Based on all intelligence available to the Australian Criminal Intelligence Commission (ACIC), it is likely that cocaine trafficking groups (CTGs) collectively are attempting to supply as much, or perhaps more, cocaine to Australia than has ever been the case. Australia is not the only country to be targeted in this way, with enormous amounts of cocaine being trafficked around the world each and every day. Australia is targeted by CTGs as local users pay high prices in world terms for the drug, meaning that CTGs make enormous profits supplying the drug to this country. In addition, the demographic of domestic users of cocaine is broadening and street prices for cocaine are cheaper than crystal methylamphetamine (ice).
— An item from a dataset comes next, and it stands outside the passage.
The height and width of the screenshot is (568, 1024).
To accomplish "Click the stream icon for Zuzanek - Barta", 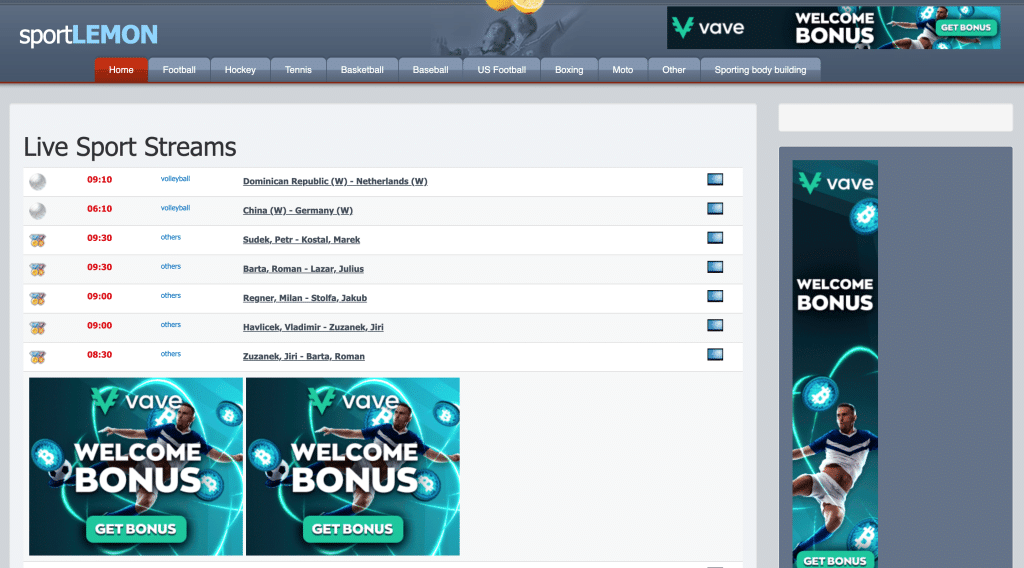I will point(714,354).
During the year ending August 2022, data from the ACIC’s National Wastewater Drug Monitoring Program indicates that more than 3.3 tonnes of cocaine was consumed in Australia. This is considerably less than the 5.6 tonnes that was consumed in the year to August 2020, where the market was only marginally impacted by COVID-19 restrictions. Throughout 2022 and the early months of 2023, there has been a series of large detections of attempted cocaine importations, both onshore and offshore.
A wide range of CTGs, including those with a variety of backgrounds and ethnicities, continue to supply the Australian cocaine market. We do not assess that there has been an exponential increase in demand for cocaine and the available data (including survey data) suggests that many users of cocaine only use the drug occasionally. The ACIC has always noted that its estimates of the size of illicit drug markets are conservative, but in the case of cocaine we assess that a figure of 5.6 tonnes consumption per annum is a realistic estimate. Methylamphetamine continues to be the largest illicit stimulant market in Australia by some margin.
As with all major illicit drugs, the ACIC contributes to a multi-faceted and multi-agency transnational response to CTGs. Equally important however, is a focus on demand reduction strategies, such as those contained in the National Drug Strategy 2017–26, which focuses on the 3 pillars of harm, demand and supply reduction.